夜の空気に晒されて冷えきった身体を庇うように、ベッドの中で私は微かに身体を丸めた。
「…っ……!」
不意にぞくりとした感触が走り、思わず身じろぎする。
……寒かった。身体もだけど、何より…心が。
──心? 心が、寒い?
なんで? どうして?
そんなわけない。
心が寒いなんて、あるはずがない。
私にはもうそんな感情なんてないから。
心なんてもう、とっくに忘れてしまったのだから。
だから、良いんだ。
心をなくした哀しい女──それで良いんだ。
…それで、良いんだ……。
「……っ…」
そう思った瞬間、頬に冷たい感触が走った。
それは──涙だ。
他の誰でもない私自身が流した、涙。
………どうして。
どうしてなんだろう。
心をなくしたなら、どうして私は泣いているんだろう。
どうして胸の奥が張り裂けそうなくらい苦しくて、痛いんだろう。
そんなはずない、私には感情も心もないんだ──そう思おうとすればするほど、私の目からは涙が溢れ出してくる。
まるで空っぽの乾いた心を満たし、潤すように。
……ああ。これも、いつも通りだ。
すべてが終わった後、私はいつもこうしてひっそり泣いてしまう。
「私は心のないただの道化、人形なんだ」って思いながら、泣いてしまうんだ。
だから私は、いつしか無意識にあなたに背中を向けて眠るようになった。
あなたに涙を見られたくないから。
あなたに余計な負担を、背負わせたくなかったから。
……私は、弱いから。
この現実を全部受け入れて、目を逸らさず生きていけるほど、強くない。
涙は、甘えだ。
泣くのは、私が弱いからだ。
こうなる事を選んだのは自分自身なのに。
こうして私はまたひとつ、私が嫌いになっていく。
自分で自分を、どこまでも貶めていく。
「…………」
涙を滲ませたまま、私は性懲りもなく目を閉じる。
辛い現実から逃げるように、見ないように。
朝になればすべてリセット出来る、この涙もなかった事に出来る、なんて。
そんな都合の良い事を考えながら。
でも、そんな時だった──。
私の耳元に、あなたの声が聴こえてきたのは。
「…………ごめん」
「………!」
あなたはいつも通りの優しい声で、いつも通りのたった一言を呟いた。
そして一度だけ、私の耳たぶにそっとキスをする。
「………ッ……!」
私が泣いているのに気づかない振りをして、何も知らない風を装って、あなたはまたこうして私の心を抉り取っていく。
本当に…本当に、ずるい人。あなたは。
私は、誰かの代わりだ。
あなたの寂しさや悲しみ、大切な『誰か』の穴埋めをするために、ここにいるだけ。ただの身代わり、道具。
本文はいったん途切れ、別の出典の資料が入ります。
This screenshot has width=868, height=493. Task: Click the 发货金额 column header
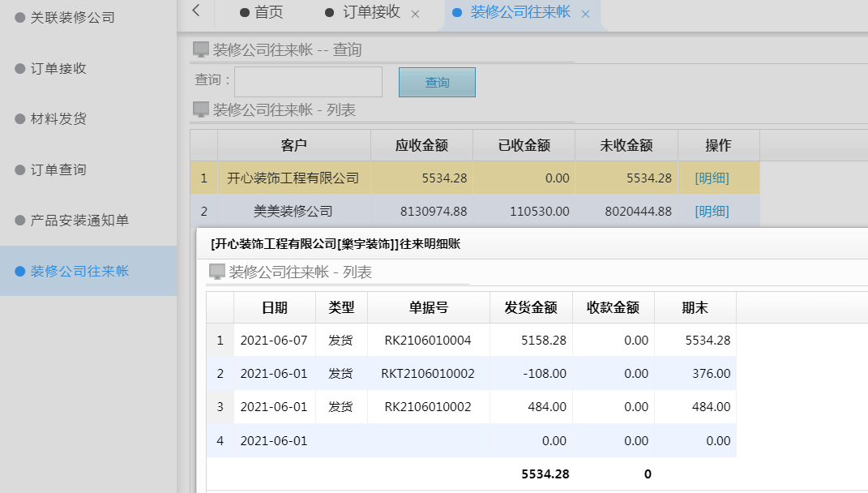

──そして、あなたの特別になろうとしてなれなかった、無残な成れの果て。
だから…だから、私に。
そんな言葉をかけないで。
そんなもの要らないのに。
私があなたにとって道具だというなら、乱暴に、好き勝手に振り回して叩き落として、気の済むまで踏みつけて、顔が腫れ上がるくらい殴ってくれたら良い。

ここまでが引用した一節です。